**Problem description**: Filter on the word "input": copy each matching line from the listing below.

(Beginning of Entries provided)

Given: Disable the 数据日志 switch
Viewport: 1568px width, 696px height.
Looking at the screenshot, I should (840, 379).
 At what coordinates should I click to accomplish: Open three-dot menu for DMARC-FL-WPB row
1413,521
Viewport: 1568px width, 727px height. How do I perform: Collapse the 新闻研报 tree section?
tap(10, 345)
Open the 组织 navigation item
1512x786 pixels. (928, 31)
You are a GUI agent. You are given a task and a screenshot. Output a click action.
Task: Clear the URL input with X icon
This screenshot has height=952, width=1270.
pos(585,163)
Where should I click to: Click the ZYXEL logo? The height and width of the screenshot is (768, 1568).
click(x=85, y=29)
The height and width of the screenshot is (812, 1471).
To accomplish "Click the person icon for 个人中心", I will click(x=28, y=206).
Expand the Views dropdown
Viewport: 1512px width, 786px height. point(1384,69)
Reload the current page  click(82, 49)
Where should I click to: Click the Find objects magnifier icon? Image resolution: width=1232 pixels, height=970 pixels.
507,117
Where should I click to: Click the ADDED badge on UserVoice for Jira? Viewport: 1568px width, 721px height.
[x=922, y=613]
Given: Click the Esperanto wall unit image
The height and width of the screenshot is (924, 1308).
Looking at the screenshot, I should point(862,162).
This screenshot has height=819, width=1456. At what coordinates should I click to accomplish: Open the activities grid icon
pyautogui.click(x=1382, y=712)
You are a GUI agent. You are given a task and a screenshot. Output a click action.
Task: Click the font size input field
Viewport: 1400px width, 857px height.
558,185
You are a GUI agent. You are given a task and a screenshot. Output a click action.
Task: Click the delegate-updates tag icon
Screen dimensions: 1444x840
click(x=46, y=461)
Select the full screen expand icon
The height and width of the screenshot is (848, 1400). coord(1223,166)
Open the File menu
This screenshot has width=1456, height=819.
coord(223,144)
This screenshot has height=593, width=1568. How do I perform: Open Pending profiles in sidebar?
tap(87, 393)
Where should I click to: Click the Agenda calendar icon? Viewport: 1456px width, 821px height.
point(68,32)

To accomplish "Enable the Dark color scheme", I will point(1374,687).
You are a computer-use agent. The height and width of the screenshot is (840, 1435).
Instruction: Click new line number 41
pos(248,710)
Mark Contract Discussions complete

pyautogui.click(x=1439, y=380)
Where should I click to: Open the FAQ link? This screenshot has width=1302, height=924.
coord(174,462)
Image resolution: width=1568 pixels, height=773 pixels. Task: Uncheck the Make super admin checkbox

(End of Entries provided)

**Response**:
Task: Clear the URL input with X icon
Task: Click the font size input field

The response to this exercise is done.